Test-retest reliable and site-robust Hidden Markov Model framework for discovering whole-brain beta activity
Test-retest reliable and site-robust Hidden Markov Model framework for discovering whole-brain beta activity
Korkealaakso, S.; Ahrends, C.; Liljeström, M.; Vidaurre, D.; Renvall, H.; Pauls, K. A. M.
AbstractSensorimotor beta activity (13-30 Hz) is a key neuronal signature in the human sensorimotor system, and its features can be effectively measured using functional brain imaging methods such as magnetoencephalography (MEG). In addition to its importance in healthy brain processing, beta activity has been shown to be altered in several neurological diseases, underscoring its potential as a biomarker. To serve as biomarkers, features must be reliably defined, stable across measurements and, ideally, amenable to automated analysis, yet current approaches to beta characterization require subjective decisions and manual work. We here describe a hidden Markov model (HMM) based approach to automatically segment beta events from source level MEG beta band activity into discrete high- and low-beta states. We demonstrate the differences between the proposed HMM based approach and a commonly used amplitude-envelope based approach to analyse high- and low-beta modulation.
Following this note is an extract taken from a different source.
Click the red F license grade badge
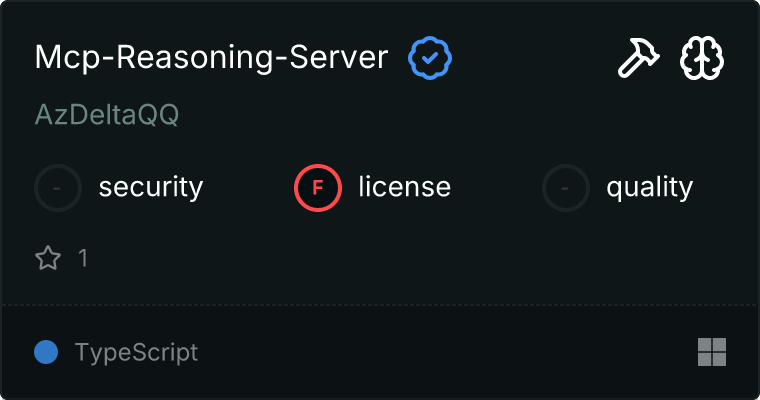This screenshot has width=760, height=400. click(318, 187)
We show that the methods complement each other both when applied to resting data and task related passive movement data. Furthermore, we assess the test-retest reliability of the proposed pipeline within individuals using intraclass correlation coefficients (ICC), and test if HMM constructed at one measurement site can be applied to data acquired at another site, thereby evaluating its multisite transferability. We show that the proposed approach produces stable results within subjects and across sites for many of the features. The ICC values were excellent for high-beta state (86-100% of brain areas), while low-beta state test-retest reliability was more modest. Most of the features showed statistically significant differences between sites only in a few brain areas, indicating very good multisite stability. The proposed approach can serve as an automated, reproducible analysis pipeline for, e.g., clinical applications, and appears suitable for multi-site datasets.